До нас доносится разговор девчонок со Степаном. Честно говоря, я ожидал увидеть его другим – душевно опустошенным, раздавленным, с выражением суровой покорности судьбе, ждущим от людей сострадания и жалости. Именно таким был бы я на его месте.
Случись со мной такое, я взвыл бы, мне не хватило бы сострадания всего человечества. Подумать только! Степка ничего не видит. Можно ли примириться с вечным мраком? Навсегда, до последнего вздоха обречен он жить в черной бездне...
Думая обо всем этом, я говорю Лесе, что нечего меня просить, само собой разумеется – Степа будет жить у нас, ведь нигде ему не будет так хорошо.

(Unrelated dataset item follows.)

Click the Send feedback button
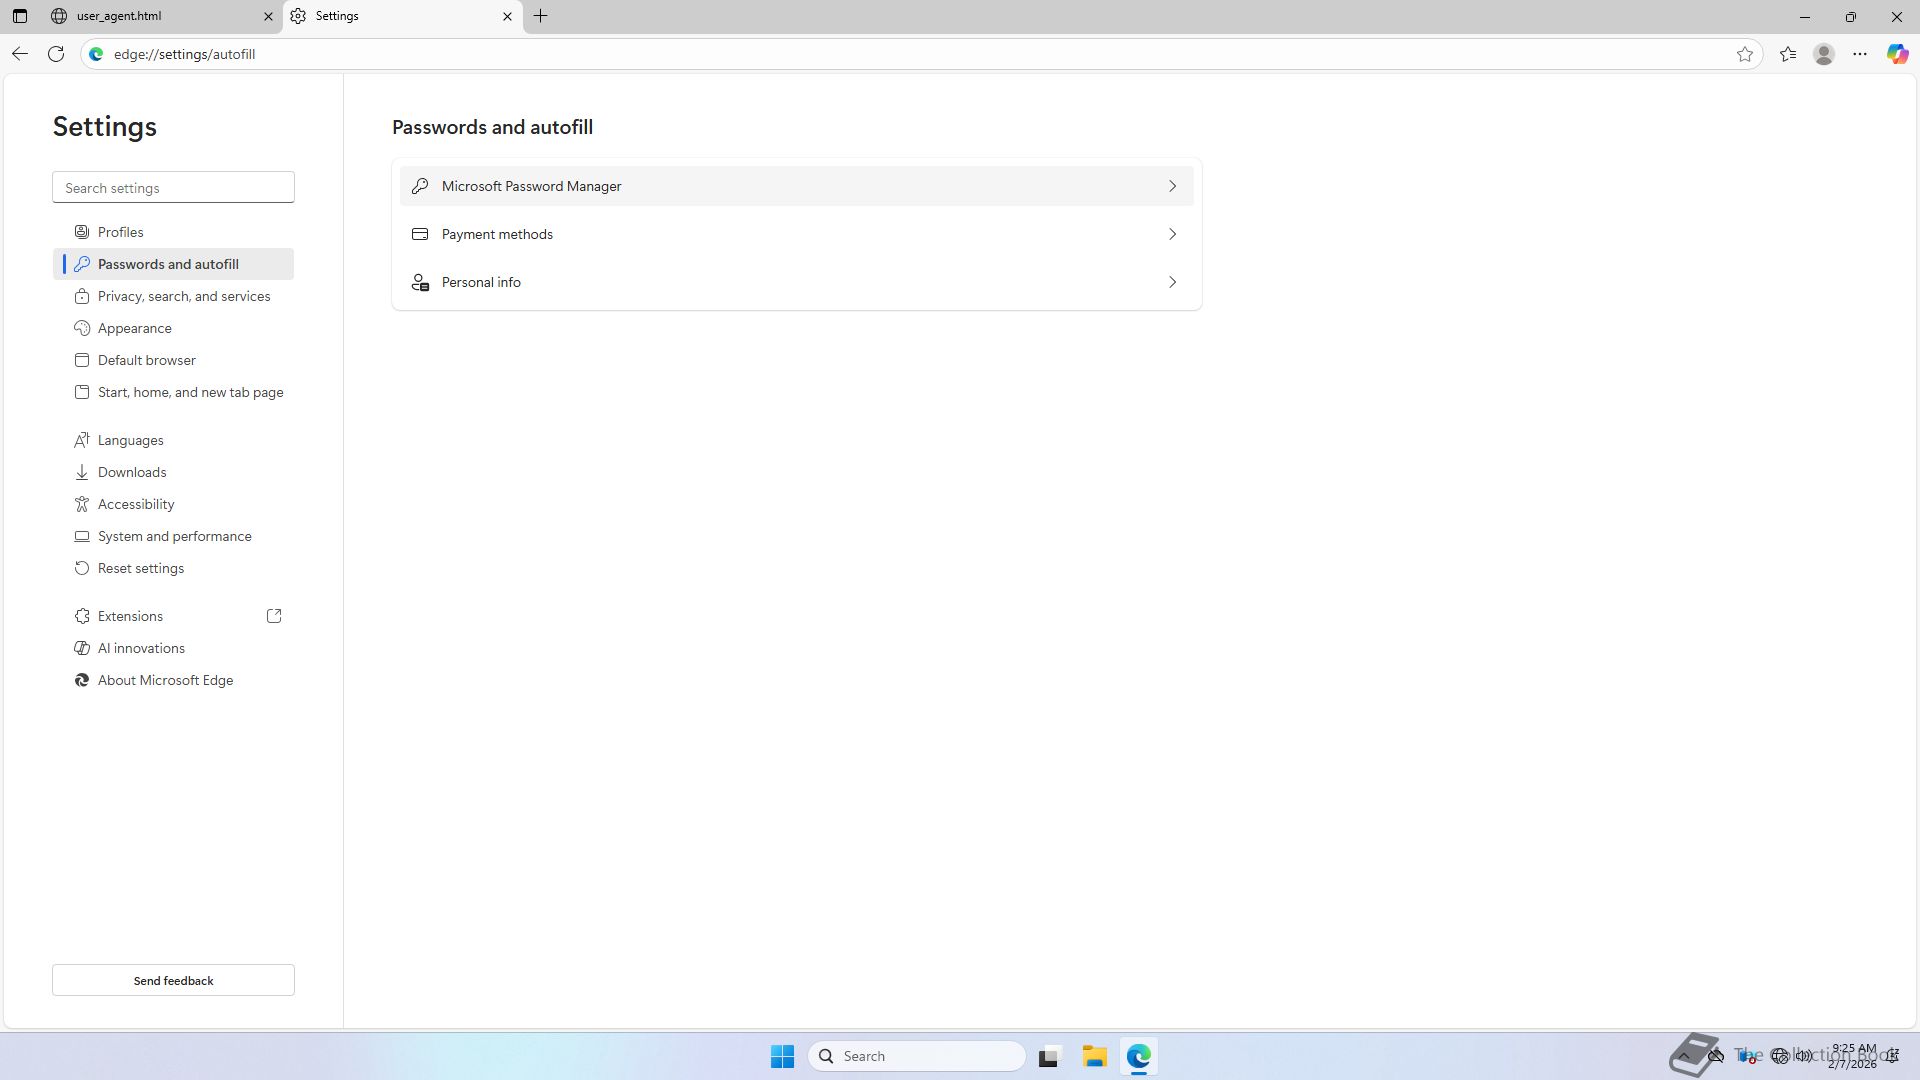 tap(173, 980)
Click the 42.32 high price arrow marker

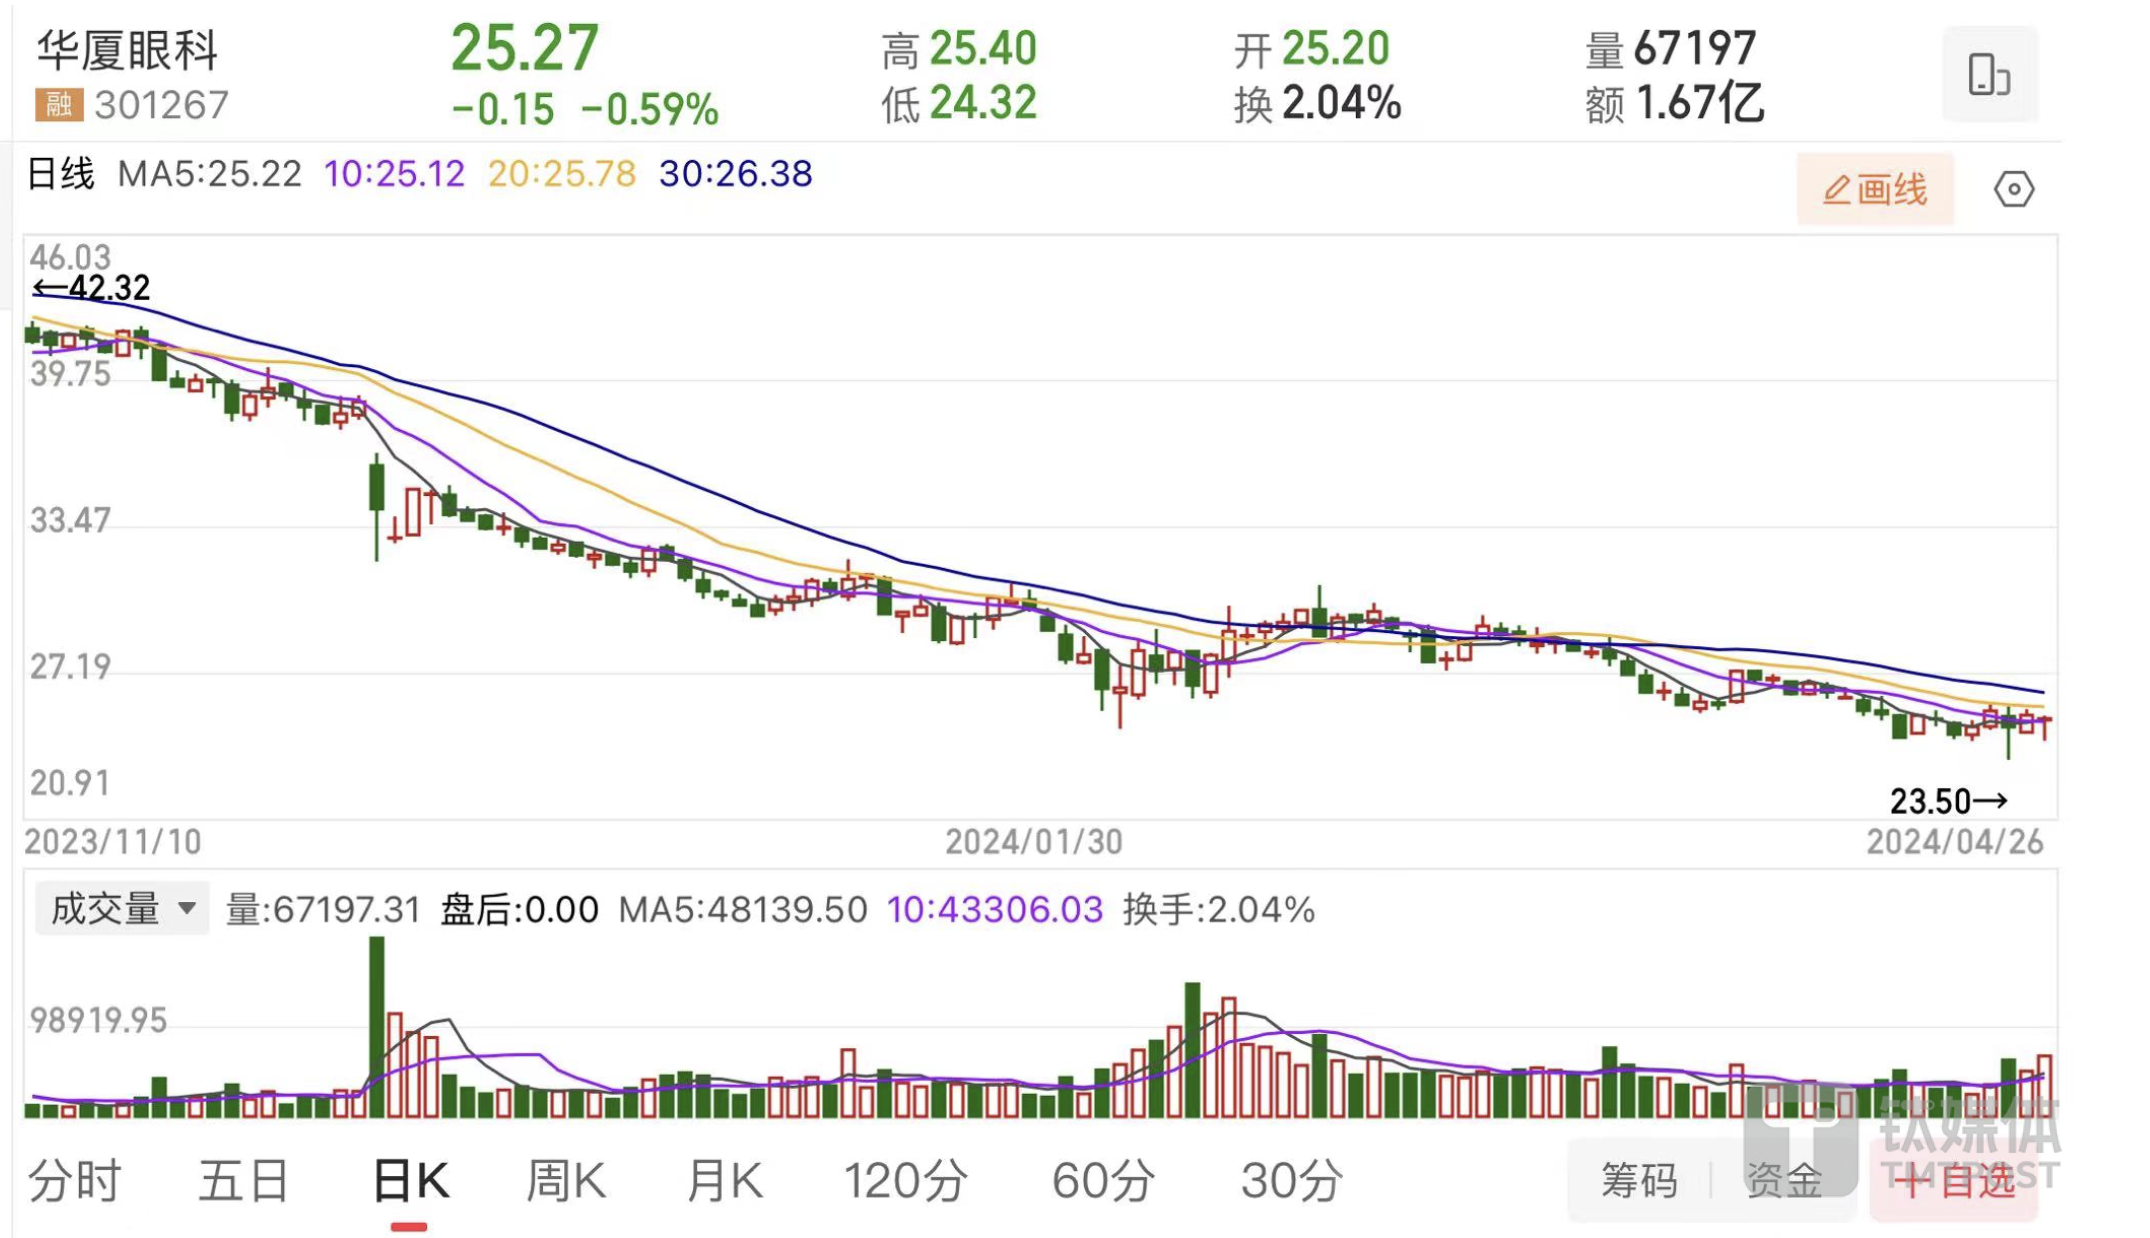coord(91,288)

– Дело не в том, где ему будет лучше. Лучше всего ему было бы в нашей хате, на острове. Но он должен жить в городе, учиться его посылают...
– Кто?
– ЦК комсомола. В музыкальное училище, он будет певцом.
Певцом? Разве бывают слепые певцы? Да, бывают, я видел... Степан будет петь о темном и спокойном вечернем небе с дрожащими звездами, но сам никогда не увидит его; о зарнице, пробежавшей над миром, в лунном серебре, о цвете Зининых волос, о том, как звенит и ликует зимний день, о сочной траве на лугу, но сам всего этого никогда не увидит. И если нет у него тех неповторимых радостей, какие есть у меня, и у Саньки, и у всех других, так пусть будет у него самая высокая радость – любовь Зины. Я видел ее глаза, когда она целовала его, такие глаза бывают, наверное, только у влюбленных. На протяжении тысячелетий любовь так и осталась неразгаданной великой тайной.
Все остановились передохнуть. До Черноярской уже совсем близко.
Словно отвечая на мои сомнения, Зина вдруг сказала:
– Степа, милый, мама и папа очень просят тебя,– при этом она взяла его руку в свою,– жить у нас. Во всяком случае, пока вернется в Киев твой отец. Тебе у нас будет отлично.
Степан стоит рядом с Лесей, пытаясь без посторонней помощи закурить папиросу на ветру. Не пойму: то ли он вырос за минувшие полгода, то ли суровость лица придает ему более взрослый по сравнению с нами вид. Он почему-то кладет руку на плечо Леси, глядящей на него настороженно, и говорит:
– Спасибо, Зина. Не стану я вас беспокоить. Очень благодарен твоим родным, но я привык к Радецким, и им легче меня терпеть.
– Что за слово – «терпеть»,– обиделась она. – Ты несправедлив. Хоть на первое время поселись у нас. Вовкиной маме трудно, да и тесно у Радецких, а у нас просторно, у тебя будет отдельная комната.
В голосе ее мольба. Все ясно. Любовь к Степану победила все. Ловлю каждое слово с напряжением, с ревнивым чувством. Что их так сблизило? «Степа, милый»... Слова эти причиняют мне боль.
Плетусь за всеми, не принимая участия в разговоре. Мама крепко сжимает мою руку. О всевидящие материнские глаза, благородное материнское сердце, от него ничто не ускользает! Теплом своей руки она хочет смягчить мои муки.